SUPPLIED INFORMATION:
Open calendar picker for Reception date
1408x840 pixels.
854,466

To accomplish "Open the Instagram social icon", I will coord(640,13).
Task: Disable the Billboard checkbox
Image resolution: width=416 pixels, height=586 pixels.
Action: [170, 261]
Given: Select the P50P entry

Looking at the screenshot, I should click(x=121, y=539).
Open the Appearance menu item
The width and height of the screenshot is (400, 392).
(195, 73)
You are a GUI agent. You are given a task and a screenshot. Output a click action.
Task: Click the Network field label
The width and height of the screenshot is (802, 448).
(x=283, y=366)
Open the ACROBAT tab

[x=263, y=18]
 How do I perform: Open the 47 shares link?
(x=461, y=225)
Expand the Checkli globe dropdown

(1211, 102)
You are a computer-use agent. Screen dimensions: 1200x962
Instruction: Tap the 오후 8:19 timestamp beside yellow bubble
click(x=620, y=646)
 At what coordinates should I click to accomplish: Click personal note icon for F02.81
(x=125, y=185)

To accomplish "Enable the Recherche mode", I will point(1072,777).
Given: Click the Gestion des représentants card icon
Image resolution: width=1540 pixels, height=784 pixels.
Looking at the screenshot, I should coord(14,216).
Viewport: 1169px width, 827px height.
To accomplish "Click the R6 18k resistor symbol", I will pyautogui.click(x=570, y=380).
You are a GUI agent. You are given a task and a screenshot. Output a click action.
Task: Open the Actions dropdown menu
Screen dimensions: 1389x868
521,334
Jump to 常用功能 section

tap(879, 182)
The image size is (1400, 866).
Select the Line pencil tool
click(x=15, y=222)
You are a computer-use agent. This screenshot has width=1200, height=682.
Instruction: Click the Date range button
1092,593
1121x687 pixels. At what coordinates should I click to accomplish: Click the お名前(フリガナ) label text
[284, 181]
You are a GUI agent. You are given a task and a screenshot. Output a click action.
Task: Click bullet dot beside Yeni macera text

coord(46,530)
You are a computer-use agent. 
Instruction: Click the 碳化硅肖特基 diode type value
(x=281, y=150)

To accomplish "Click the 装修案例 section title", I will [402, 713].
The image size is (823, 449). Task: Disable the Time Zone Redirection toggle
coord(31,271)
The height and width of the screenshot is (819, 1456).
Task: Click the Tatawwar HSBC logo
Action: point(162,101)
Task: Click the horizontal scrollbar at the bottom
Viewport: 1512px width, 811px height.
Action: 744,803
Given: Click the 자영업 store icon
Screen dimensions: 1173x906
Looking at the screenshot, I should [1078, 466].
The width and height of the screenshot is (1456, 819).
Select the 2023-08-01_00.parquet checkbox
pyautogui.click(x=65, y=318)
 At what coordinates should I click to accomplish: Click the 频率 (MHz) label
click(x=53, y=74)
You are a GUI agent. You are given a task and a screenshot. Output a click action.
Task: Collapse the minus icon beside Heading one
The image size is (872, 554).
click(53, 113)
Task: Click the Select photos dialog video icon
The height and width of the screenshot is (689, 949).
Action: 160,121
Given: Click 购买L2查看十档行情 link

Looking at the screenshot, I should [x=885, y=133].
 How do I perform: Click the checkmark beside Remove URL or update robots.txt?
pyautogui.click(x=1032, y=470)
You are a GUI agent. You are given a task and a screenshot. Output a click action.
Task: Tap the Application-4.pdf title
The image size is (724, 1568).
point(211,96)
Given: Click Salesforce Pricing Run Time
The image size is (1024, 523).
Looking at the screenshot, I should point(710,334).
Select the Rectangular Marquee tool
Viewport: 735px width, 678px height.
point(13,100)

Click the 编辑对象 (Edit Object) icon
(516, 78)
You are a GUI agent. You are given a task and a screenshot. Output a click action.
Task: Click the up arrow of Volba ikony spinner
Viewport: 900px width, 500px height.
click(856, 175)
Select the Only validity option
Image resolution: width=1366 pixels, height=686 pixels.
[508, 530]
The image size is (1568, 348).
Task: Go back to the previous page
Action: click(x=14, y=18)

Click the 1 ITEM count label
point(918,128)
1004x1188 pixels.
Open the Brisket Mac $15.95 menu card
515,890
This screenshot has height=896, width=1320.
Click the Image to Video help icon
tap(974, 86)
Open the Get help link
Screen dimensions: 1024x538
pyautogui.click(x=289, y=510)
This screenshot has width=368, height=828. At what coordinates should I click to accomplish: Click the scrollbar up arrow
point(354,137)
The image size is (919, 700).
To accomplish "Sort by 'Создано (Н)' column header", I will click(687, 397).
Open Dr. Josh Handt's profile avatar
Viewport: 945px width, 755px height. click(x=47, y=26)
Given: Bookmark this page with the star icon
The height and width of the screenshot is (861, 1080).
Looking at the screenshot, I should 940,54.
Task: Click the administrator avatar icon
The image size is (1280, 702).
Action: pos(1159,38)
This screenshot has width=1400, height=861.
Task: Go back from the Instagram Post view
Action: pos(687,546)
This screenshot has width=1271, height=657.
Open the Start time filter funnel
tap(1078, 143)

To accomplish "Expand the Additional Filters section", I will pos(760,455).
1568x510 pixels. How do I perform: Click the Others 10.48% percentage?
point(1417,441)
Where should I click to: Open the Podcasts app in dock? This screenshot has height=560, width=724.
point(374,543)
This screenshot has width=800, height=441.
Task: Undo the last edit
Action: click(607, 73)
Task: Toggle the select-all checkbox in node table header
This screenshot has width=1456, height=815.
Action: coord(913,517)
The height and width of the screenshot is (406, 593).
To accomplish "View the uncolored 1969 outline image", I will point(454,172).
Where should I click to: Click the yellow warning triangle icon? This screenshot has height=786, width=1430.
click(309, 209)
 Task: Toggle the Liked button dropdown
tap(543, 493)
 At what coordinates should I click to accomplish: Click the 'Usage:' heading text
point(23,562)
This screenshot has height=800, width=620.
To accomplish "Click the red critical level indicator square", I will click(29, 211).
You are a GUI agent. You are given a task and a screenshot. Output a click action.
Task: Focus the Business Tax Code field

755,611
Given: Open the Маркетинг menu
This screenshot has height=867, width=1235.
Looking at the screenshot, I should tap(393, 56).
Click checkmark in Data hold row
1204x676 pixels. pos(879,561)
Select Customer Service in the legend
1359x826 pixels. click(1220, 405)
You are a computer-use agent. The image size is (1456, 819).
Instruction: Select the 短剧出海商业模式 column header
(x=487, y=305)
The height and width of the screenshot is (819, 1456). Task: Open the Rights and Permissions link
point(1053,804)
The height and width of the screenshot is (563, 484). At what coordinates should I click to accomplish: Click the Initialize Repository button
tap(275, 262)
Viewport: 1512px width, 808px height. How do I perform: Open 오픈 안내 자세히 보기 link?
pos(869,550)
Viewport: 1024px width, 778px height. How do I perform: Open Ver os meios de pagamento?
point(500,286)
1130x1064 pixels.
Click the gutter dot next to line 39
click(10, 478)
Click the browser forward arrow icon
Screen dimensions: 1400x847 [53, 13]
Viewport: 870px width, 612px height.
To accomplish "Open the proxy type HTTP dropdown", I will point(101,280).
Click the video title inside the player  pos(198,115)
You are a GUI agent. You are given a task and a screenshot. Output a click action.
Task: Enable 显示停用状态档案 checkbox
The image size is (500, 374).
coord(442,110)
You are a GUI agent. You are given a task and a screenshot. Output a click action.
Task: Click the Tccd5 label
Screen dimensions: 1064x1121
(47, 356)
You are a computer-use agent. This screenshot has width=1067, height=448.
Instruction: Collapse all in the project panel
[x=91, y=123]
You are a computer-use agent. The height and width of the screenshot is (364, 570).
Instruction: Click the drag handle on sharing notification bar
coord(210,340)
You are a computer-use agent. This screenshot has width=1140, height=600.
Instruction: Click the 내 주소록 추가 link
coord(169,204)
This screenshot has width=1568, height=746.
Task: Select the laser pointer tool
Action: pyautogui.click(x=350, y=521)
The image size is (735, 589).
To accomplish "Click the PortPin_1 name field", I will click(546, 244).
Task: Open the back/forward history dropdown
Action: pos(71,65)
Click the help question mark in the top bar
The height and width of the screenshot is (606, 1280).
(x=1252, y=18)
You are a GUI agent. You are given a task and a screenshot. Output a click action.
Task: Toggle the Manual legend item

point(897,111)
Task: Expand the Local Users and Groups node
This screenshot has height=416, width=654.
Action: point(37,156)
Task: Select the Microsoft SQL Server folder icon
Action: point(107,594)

WHAT THIS TASK INVOLVES: Repeat everything in the records from the line containing "How do I perform: Click the checkmark" down to the line containing "Action: click(x=14, y=18)", both included.

REPLY TO THE TASK:
 How do I perform: Click the checkmark beside Remove URL or update robots.txt?
pyautogui.click(x=1032, y=470)
You are a GUI agent. You are given a task and a screenshot. Output a click action.
Task: Tap the Application-4.pdf title
The image size is (724, 1568).
point(211,96)
Given: Click Salesforce Pricing Run Time
The image size is (1024, 523).
Looking at the screenshot, I should point(710,334).
Select the Rectangular Marquee tool
Viewport: 735px width, 678px height.
point(13,100)

Click the 编辑对象 (Edit Object) icon
(516, 78)
You are a GUI agent. You are given a task and a screenshot. Output a click action.
Task: Click the up arrow of Volba ikony spinner
Viewport: 900px width, 500px height.
click(856, 175)
Select the Only validity option
Image resolution: width=1366 pixels, height=686 pixels.
[508, 530]
The image size is (1568, 348).
Task: Go back to the previous page
Action: click(x=14, y=18)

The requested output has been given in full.